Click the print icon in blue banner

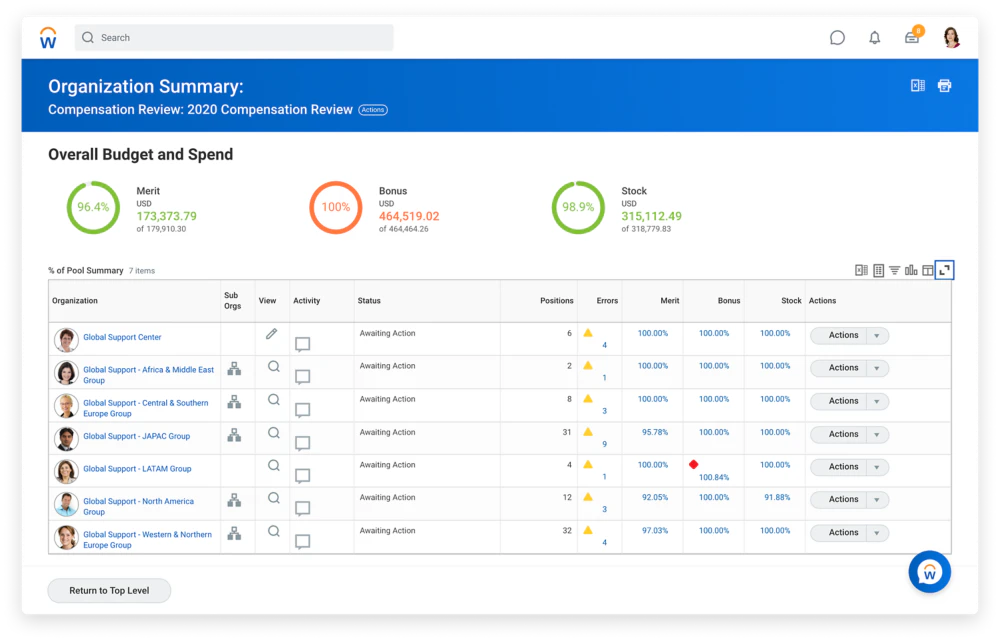[x=944, y=85]
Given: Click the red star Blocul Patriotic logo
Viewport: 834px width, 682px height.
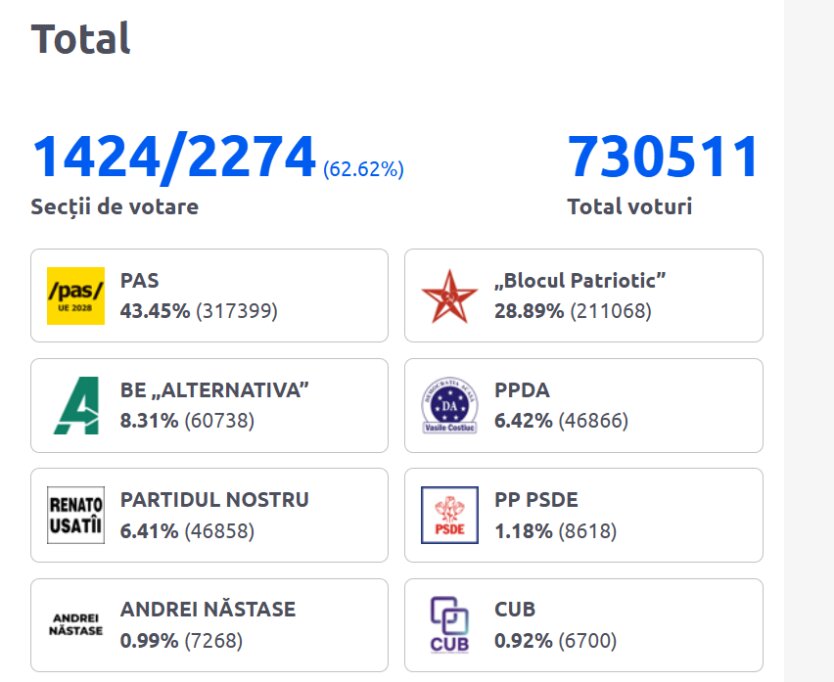Looking at the screenshot, I should (x=449, y=296).
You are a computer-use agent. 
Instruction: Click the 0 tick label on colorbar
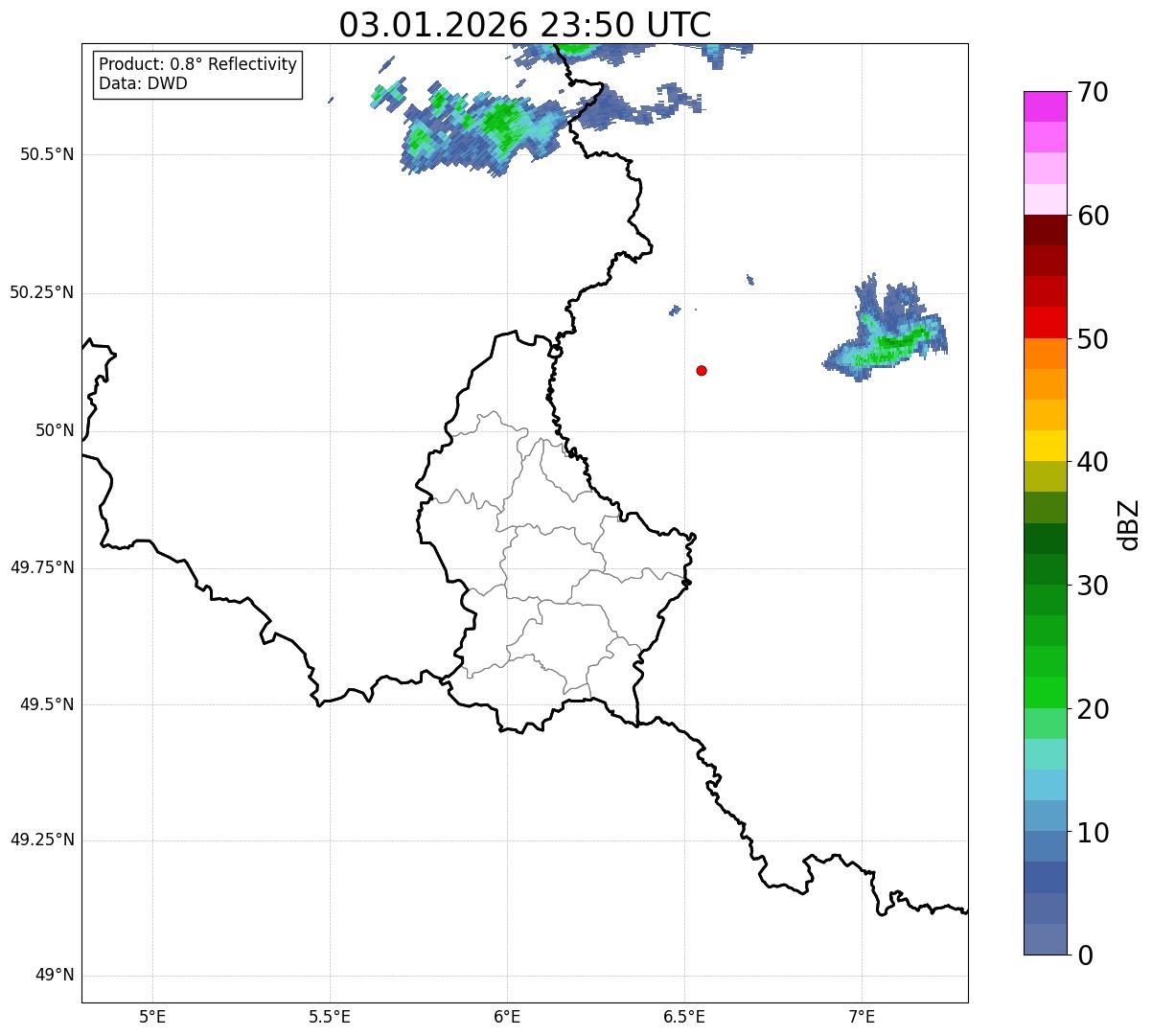(1083, 955)
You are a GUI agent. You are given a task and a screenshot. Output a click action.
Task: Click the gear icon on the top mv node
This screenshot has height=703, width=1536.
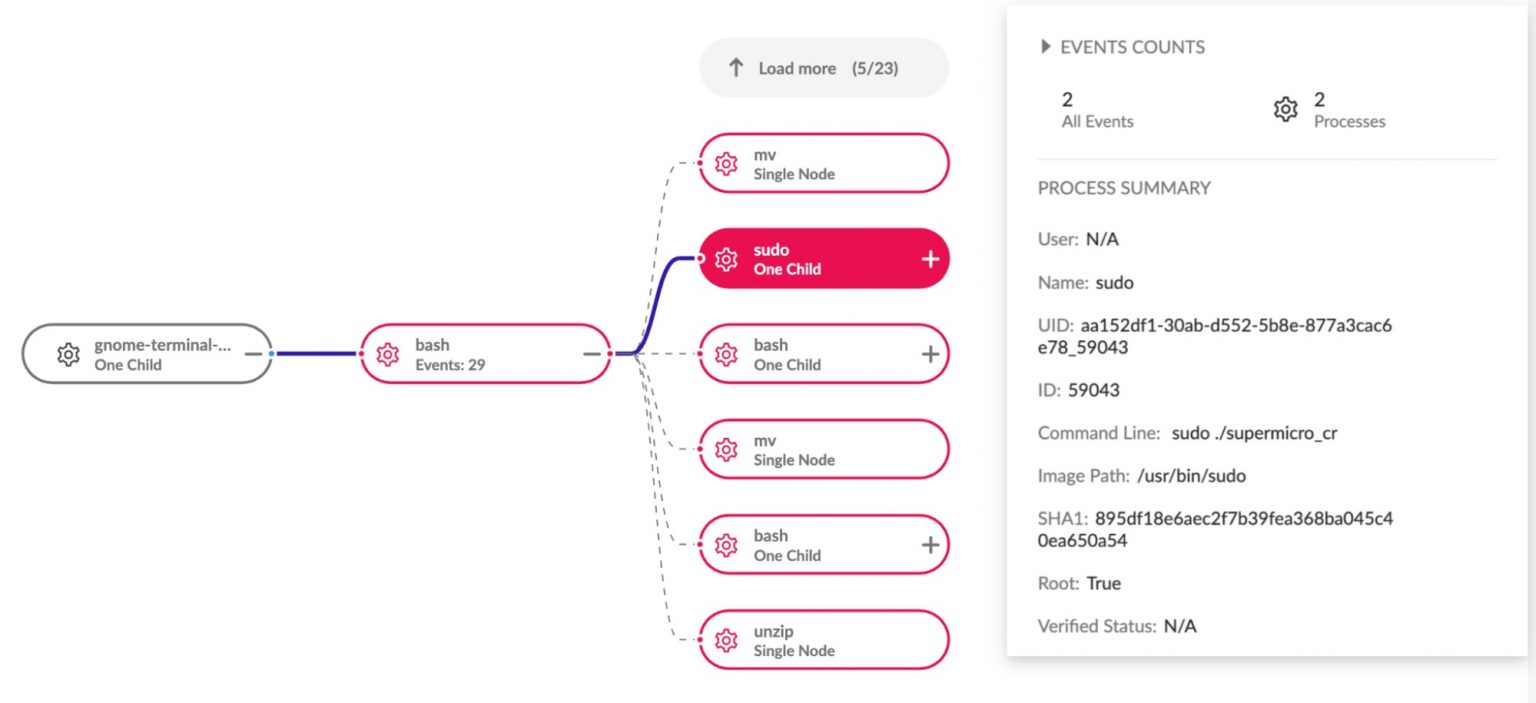pos(727,163)
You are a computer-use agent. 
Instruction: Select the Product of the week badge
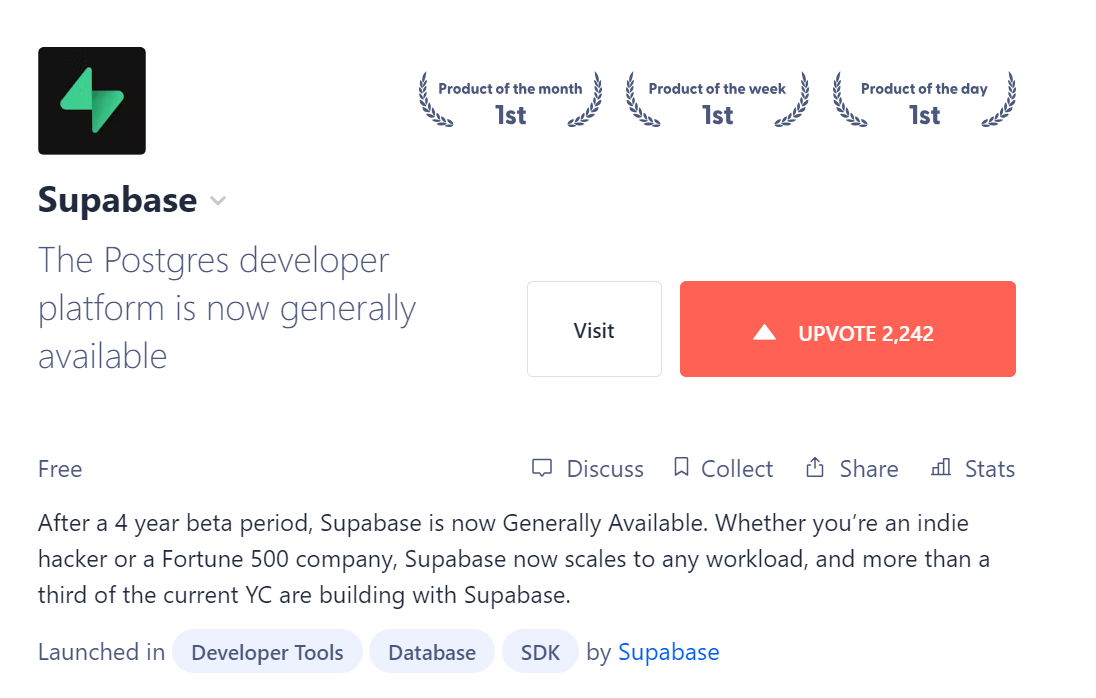click(x=717, y=102)
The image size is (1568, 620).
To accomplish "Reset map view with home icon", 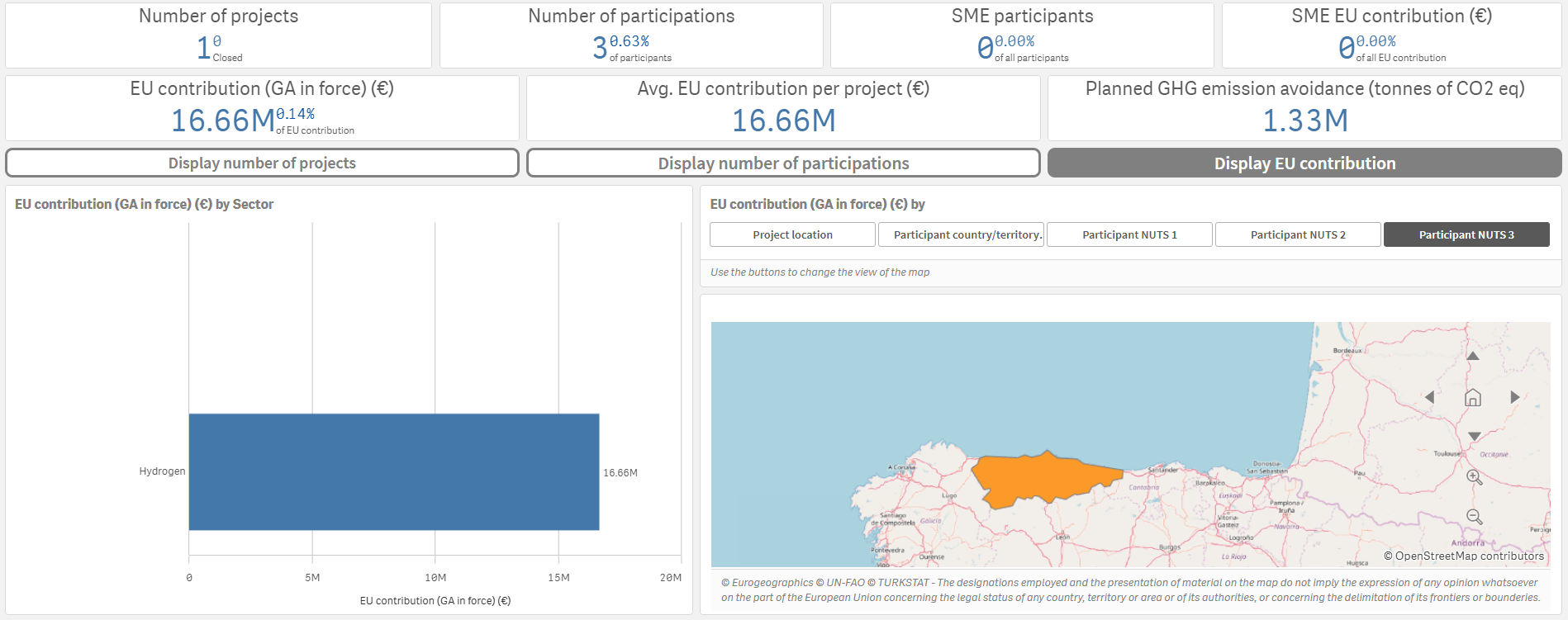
--
Required work> Everything above except the pictures must be restated exactly.

Output of the task>
Click the print icon in blue banner

[x=944, y=85]
Given: Click the red star Blocul Patriotic logo
Viewport: 834px width, 682px height.
Looking at the screenshot, I should (x=449, y=296).
You are a computer-use agent. 
Instruction: Click the 0 tick label on colorbar
(1083, 955)
You are a GUI agent. You are given a task and a screenshot. Output a click action.
Task: Click the gear icon on the top mv node
This screenshot has height=703, width=1536.
pos(727,163)
You are a computer-use agent. 
Instruction: Select the Product of the week badge
click(x=717, y=102)
The image size is (1568, 620).
To accomplish "Reset map view with home icon", 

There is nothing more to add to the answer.